La policía también puede entrar en las viviendas o en cualquier clase de instalaciones sin orden judicial. Se puede extraer información de las personas detenidas, no sólo nombres y direcciones, sino “cualquier otra información” que necesite un “funcionario autorizado”. No se explica cómo podría hacerse si la persona detenida no quiere dar esta información… pero lo podemos imaginar
Las reuniones públicas y privadas pueden ser prohibidas y los negocios cerrados por decisión de un funcionario.
El Primer Ministro, Scott Morrison, aisló a Australia del mundo durante casi dos años. Sus ciudadanos no han podido regresar y deben solicitar una excedencia, de las que se conceden pocas. Sus derechos según el derecho internacional han sido completamente violados. Hay decenas de miles de ciudadanos australianos varados en fronteras, puertos y aeropuertos, donde no tienen acceso a los servicios públicos.
Las fronteras estatales siguen cerradas. Miles de habitantes de Victoria que viajaron al norte para escapar del invierno, llevan tres meses varados en Nueva Gales del Sur porque Andrews cerró la frontera en julio antes de que pudieran regresar. Sobreviven en caravanas y hoteles.
A los diputados que se negaron a vacunarse no se les permitió entrar en el edificio del Parlamento, lo que permitió a Andrews derrotar por poco un intento de abrir una investigación sobre su gestión de la pandemia.

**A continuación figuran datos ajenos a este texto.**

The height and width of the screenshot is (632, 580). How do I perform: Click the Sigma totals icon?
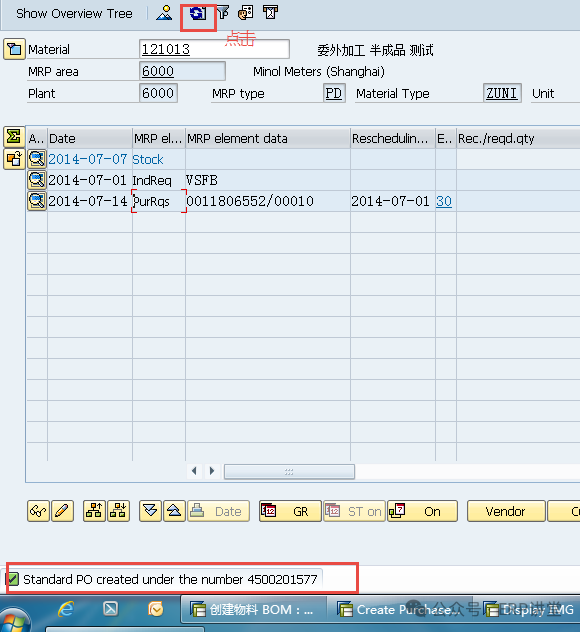(14, 137)
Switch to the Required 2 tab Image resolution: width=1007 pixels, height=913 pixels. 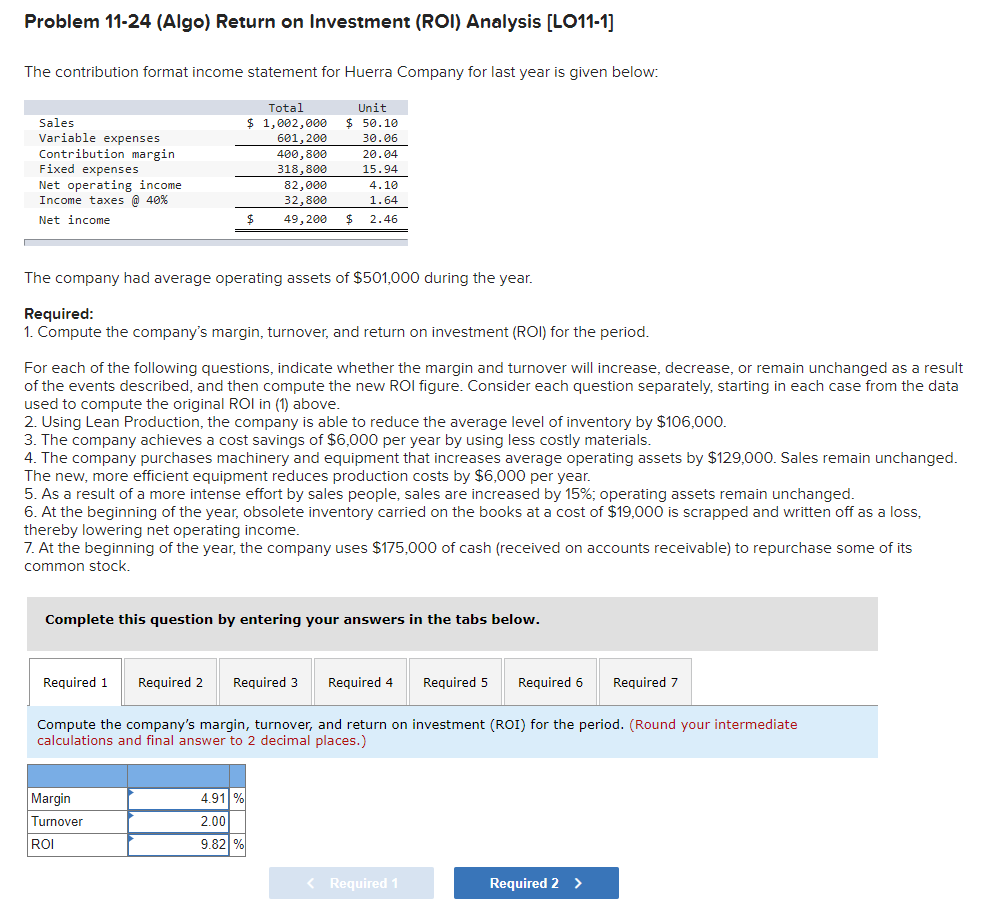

La vicepresidenta de la Comisión de Trabajo fue suspendida de su cargo tras calificar la vacunación obligatoria de violación de la ética médica y del derecho internacional. Se le ha ordenado someterse a una “formación profesional” para que no repita su “error”. La vacunación obligatoria viola las normas deotológicas de la Asociación Médica Australiana, pero ese tipo de normas profesionales son papel mojado.